Another area [to watch] would relate to the use of [the] limited scope audit exemption. Plan sponsors need to understand whether they’ve obtained a proper certificate, or certification, to select a limited scope audit. For one, the certification has to be from a qualified institution that’s defined in ERISA. There [are] special considerations there. We have seen where the certification is received from a non-qualified institution and the DOL would not allow the limited scope audit to be performed in that situation.

Also, it’s important to understand the limitations of the audit report in a limited scope audit. The auditor will likely not provide any assurance on the plan’s financial statements because of the significance of the scope restriction imposed by the plan sponsor. That really relates to the investments that are certified. So, in a limited scope audit, the auditor is not auditing the plan investments that are covered on the certification, which typically are very significant to the plan. It's essentially most, if not all, [of] the plan assets. So the auditor is not going to opine on the financial statements.

Another relates to plan investments and how complex and difficult they are to understand and to understand how they are valued. The plan sponsor really needs to understand the nature of the investments, the methods used, and the assumptions used to value these investments for financial reporting. And if need be, they need to talk to or engage experts in investment evaluation and talk to the investment custodian, broker, and others about the nature of the investments so they really have a good grasp on the types of investments and how they impact financial reporting.

Can you explain what a limited scope audit is and why it's important to get rid of them?

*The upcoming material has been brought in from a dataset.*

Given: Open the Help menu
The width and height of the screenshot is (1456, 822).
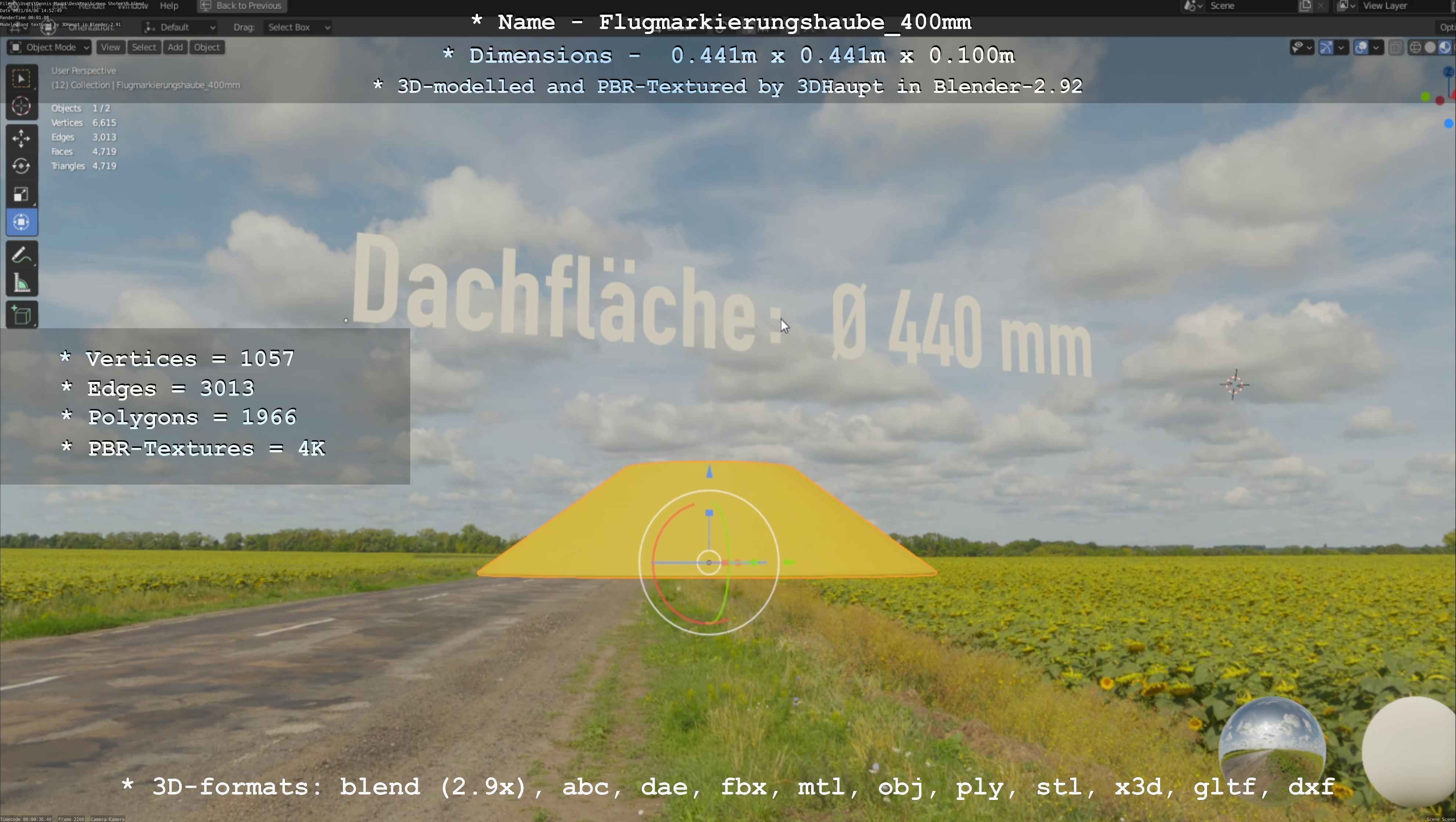Looking at the screenshot, I should (169, 6).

Is that your position?

MacKay: A limited scope audit is a unique feature in ERISA. The law allows the plan administrator to instruct the auditor not to perform any audit procedures with respect to any information that’s prepared and certified by a bank or similar institution, or by an insurance carrier, that’s regulated,  supervised and subject to periodic examination by a state or federal agency. That’s why we talked previously about qualified institutions that can certify. They have to meet that specific criteria. It can only be a bank or similar institution or insurance company that’s regulated by a state or federal agency. And the trustee or custodian must certify those to the accuracy and completeness of the information submitted. When that occurs, that means the auditor is not testing the certified information. So the scope of the audit is limited.

In a limited scope audit, because the auditor is not testing the investments, that’s a significant limitation on the scope of the audit and the auditor will not express and opinion on the overall financial statements.

Coffey: It’s the plan administrator’s decision as to whether or not the audit is limited scope, or a full scope audit, which would be comparable to every other type of audit that’s performed. This is the only place where any type of limitation like this exists. So that’s the first thing I would point out. It’s the plan administrator that makes the decision.

The second thing is that, when the plan administrator elects this and instructs the auditor to perform a limited scope audit, at the end of the day, the auditor is required to do other work on the financial statements, but they don’t issue any type of opinion on the financial statements. Some may question its usefulness. So that's one of the reasons why we have supported, for a very long period of time, the elimination of the limited scope audit. And the Department of Labor has done so as well.